According to the report, pouring $9.1 billion into obtaining the stake in the Russian oil and gas company could lead to a substantial increase in CEFC’s Glencore-QIA Consortium debt burden. The deal is heavily (more than 50%) dependent on external borrowings, and therefore can lead to a significant increase in CEFC’s debt, according to China Chengxin Credit Rating Group.
Kommersant’s sources noted that the Chinese company has already made an initial payment for the transaction. One of the sources believes that, if China gives up the deal, it will forfeit a large sum of money to penalties, which can be equal to the down payment itself.
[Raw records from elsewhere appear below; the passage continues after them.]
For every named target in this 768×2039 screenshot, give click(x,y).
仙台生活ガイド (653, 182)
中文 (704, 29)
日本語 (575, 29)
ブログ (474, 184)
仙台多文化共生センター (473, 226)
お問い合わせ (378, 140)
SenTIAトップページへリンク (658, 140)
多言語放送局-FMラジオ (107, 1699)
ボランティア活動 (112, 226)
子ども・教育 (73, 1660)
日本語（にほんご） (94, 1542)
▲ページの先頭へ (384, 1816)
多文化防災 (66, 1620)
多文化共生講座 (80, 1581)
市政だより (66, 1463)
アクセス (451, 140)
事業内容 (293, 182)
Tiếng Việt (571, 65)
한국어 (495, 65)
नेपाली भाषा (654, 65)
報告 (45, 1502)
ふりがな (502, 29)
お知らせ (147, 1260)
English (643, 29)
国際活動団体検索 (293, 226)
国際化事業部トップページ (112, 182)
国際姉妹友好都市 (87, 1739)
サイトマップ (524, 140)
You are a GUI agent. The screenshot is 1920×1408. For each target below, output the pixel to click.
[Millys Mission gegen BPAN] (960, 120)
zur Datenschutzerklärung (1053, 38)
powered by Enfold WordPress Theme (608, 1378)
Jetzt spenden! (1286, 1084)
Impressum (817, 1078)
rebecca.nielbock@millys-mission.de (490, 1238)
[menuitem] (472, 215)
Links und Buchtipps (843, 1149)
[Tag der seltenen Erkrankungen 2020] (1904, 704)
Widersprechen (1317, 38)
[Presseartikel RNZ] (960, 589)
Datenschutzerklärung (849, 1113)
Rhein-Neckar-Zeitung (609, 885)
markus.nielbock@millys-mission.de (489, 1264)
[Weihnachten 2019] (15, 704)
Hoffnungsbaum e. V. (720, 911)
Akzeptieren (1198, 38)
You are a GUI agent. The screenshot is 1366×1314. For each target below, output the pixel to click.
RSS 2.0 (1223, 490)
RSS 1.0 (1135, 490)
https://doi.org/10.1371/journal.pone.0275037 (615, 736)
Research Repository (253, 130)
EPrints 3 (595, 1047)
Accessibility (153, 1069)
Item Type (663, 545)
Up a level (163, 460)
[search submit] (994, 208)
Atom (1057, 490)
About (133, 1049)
Meanwhile, political issues are exacerbating CEFC’s financial problems. In early March, Chinese media reports said the company’s Chairman Ye Jianming had been detained on suspicion of corruption.
“It is hard to say how seriously politics is involved here. However, considering Ye Jianming’s ties with the special services, his case may be related to (President) Xi Jinping’s campaign to purge the security services, which has been going on for several years now,” said Igor Denisov, a Senior Research Fellow at the Center for East Asian and Shanghai Cooperation Organization Studies.
He stressed that the company pursued an aggressive expansion strategy in foreign markets, and “any failure can be a blow to China’s image, including the flagship One Belt, One Road initiative, which is closely associated with Xi Jinping’s name.”
For his part, Leonid Kovachich, an expert on the Chinese market, noted that CEFC began attracting loans in the so-called shadow banking system in the second half of 2017, often at very high interest rates. Taking into account the fact that the government has recently prioritized the fight against financial risks,
“CEFC’s economic adventurism could not go unnoticed,” he pointed out.